Years later, that same teacher showed me an article about him. He was in college, serving as a graduate assistant, and engaged to be married.
I wish I remembered his name. I don’t. But I remember what his life said to me.
It said, “What’s your excuse?”
That is the kind of person who inspires me. Not because their lives are easy. Not because they pretend pain, difficulty or limitation do not exist. They inspire me because they face those things and keep going anyway. They remind me how much I have, and how few excuses I really have for not getting things done.
I saw a version of that same kind of determination in one of my own students this year.
She was on the spectrum and faced some significant emotional challenges. There were days when simply being in class was not easy for her. But what stood out to me was not the challenge. It was the diligence.
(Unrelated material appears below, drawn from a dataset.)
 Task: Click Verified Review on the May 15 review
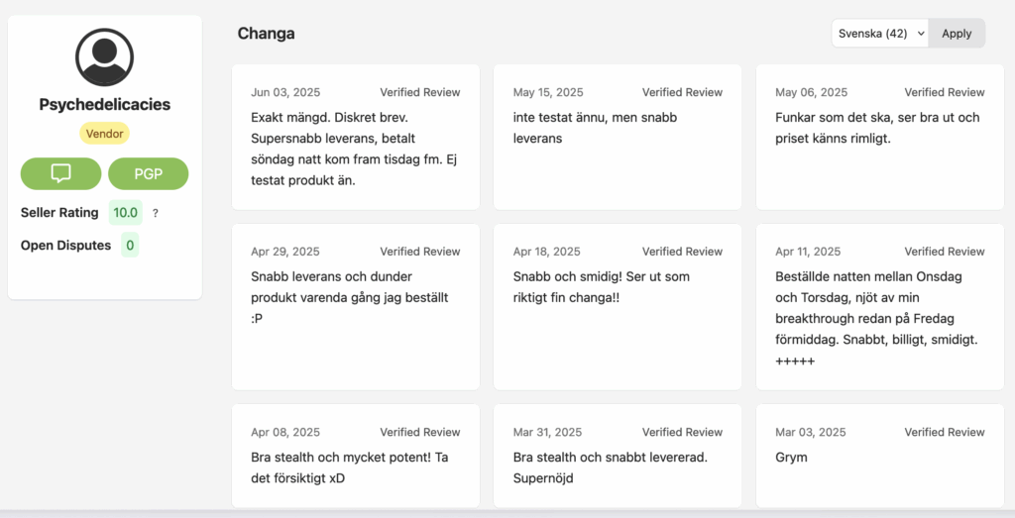(x=682, y=92)
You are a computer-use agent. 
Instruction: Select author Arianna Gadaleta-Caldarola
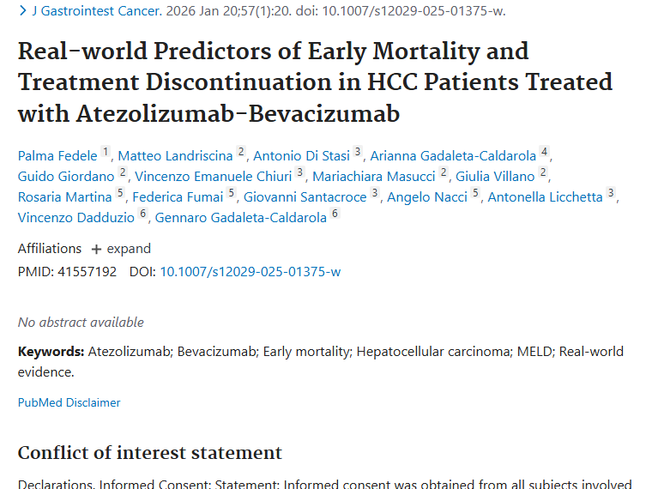pyautogui.click(x=452, y=155)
Even when she missed class, she came back and insisted on turning in missing work, even when I was willing to excuse it. She cared about the quality of her work more than almost any student I have ever taught. She did not want a pass. She wanted to do the work well.
That inspires me.
She graduated last month, and I hate that I will not see her in class this coming year. I will miss her presence. I will miss her effort. I will miss the quiet reminder she gave me that character is often revealed not in the easy assignments, but in the ones we have every reason to avoid.
People like that inspire me because they do not let me romanticize my own obstacles.
They remind me that difficulty is real, but so is diligence.
They remind me that showing up matters.
They remind me that excellence is still possible, even when life makes it harder than it ought to be.
And they remind me, more often than I would like to admit, that I have far fewer excuses than I pretend I do.